Key things to consider

  • Think carefully about the risks you could face while paying back a loan, mortgage or credit / store card and whether taking out PPI or another product (such as income protection) would be to your advantage. If you had an accident that stopped you from working, would you have enough money from other sources to be able to continue paying off the debt?
  • Consider whether you may have other insurance which already covers you, such as sick pay or death-in-service benefit through your employer.
  • Do not be pressured into buying PPI. It is very rare that you have to take out PPI to get a loan and you definitely do not have to buy it from the same firm that you obtain your loan from.
  • Check the total amount of benefit you may receive from the policy, compared to the cost of the cover over the duration of the loan.
  • Make sure that you carefully check application forms when you apply for a loan or credit online. Although many firms have agreed not to do this, PPI may have been selected as an option by default and you would then need to ensure that you change – or ‘un-tick’ - this option if you do not want to buy the cover.
  • Print out or keep copies of completed forms in case you need to complain or make a claim in the future. If you discover that you have bought PPI online but did not ask for it or require it you should first complain to the firm that sold you the policy to give them a chance to put things right. If you are not happy with the outcome you may be able to take the complaint to a financial services ombudsman or a regulatory authority.
  • Find out whether the firm is giving you advice. If not, consider whether you need advice. Getting advice means that the firm should recommend a PPI or other policy that is suitable for you and clearly meets your needs.
  • Find out whether you are paying for the policy by a single or regular premium. If you buy a single premium policy you will pay a lump sum of, for example, 3 or 5 years' worth of premiums in advance. This amount is added to the sum you borrow and attracts interest so you will be paying more over the long run.
  • Check whether the PPI cover lasts for the length of the loan. Some policies do not always last as long as the term of the loan. For example you may have a 15 year loan but the PPI policy may only cover you for the first 5 years. Think about how you will protect your repayments after the policy has ended but you are still paying back the loan.
  • Check if you would have to continue to pay for PPI if you take it out at the same time as a loan but then you repay the loan early.
  • Think about what you would do if the claims payments stop (usually after 12 months) and you are still unable to work. How would you repay the rest of your loan?
  • Check to see what you will and will not be covered for e.g. any exclusions or limitations relating to the nature of your employment or your medical history.
  • Check whether payments from a PPI policy would affect the benefits that could be paid from other protection insurance that you may already have.
  • Check what you would get back if you cancel the policy or repay the loan early.
  • Shop around and compare the features and costs of PPI products.

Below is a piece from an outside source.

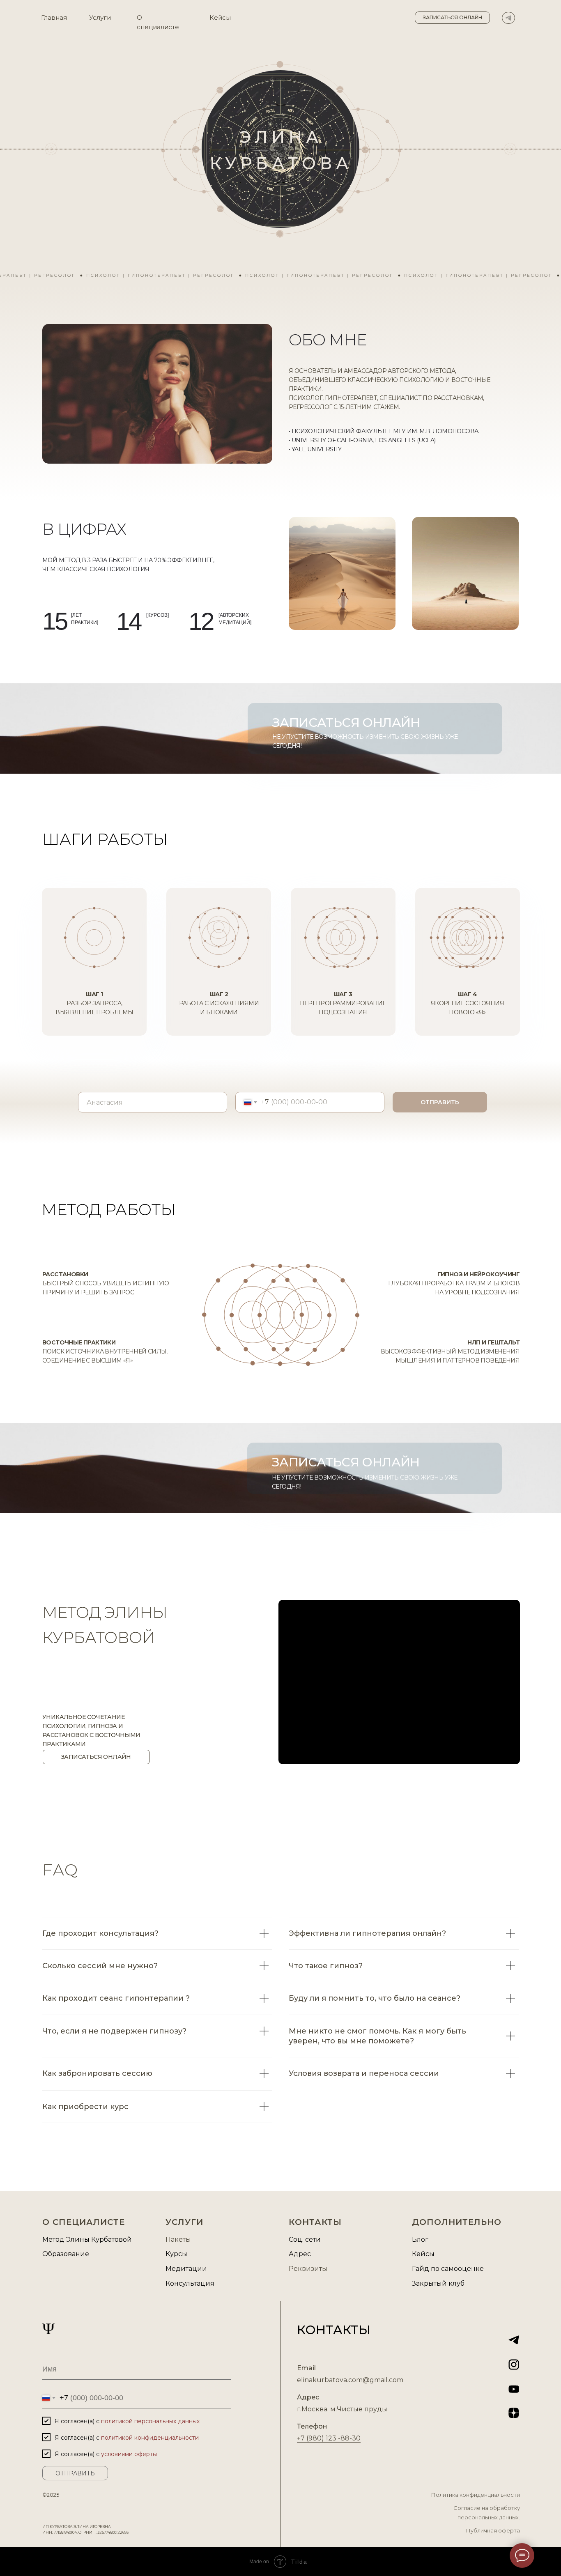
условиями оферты (129, 2454)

Issues relating to the sale of PPI products in the UK
In recent years, there have been some significant issues with payment protection insurance policies being mis-sold. In general terms, this means that PPI policies have often been sold to customers who either; did not need the cover; were not asked whether they wanted PPI; or were sold a PPI policy that was not aligned with the type of debt or financial commitment that they entered into at the time they were sold the PPI product.

The Financial Services Authority (FSA), the financial services regulator in the UK, has proposed a package of measures to reform the PPI market and protect consumers. The aim of these measures is to ensure that customers are treated better when buying payment protection insurance and treated more fairly when complaining about it.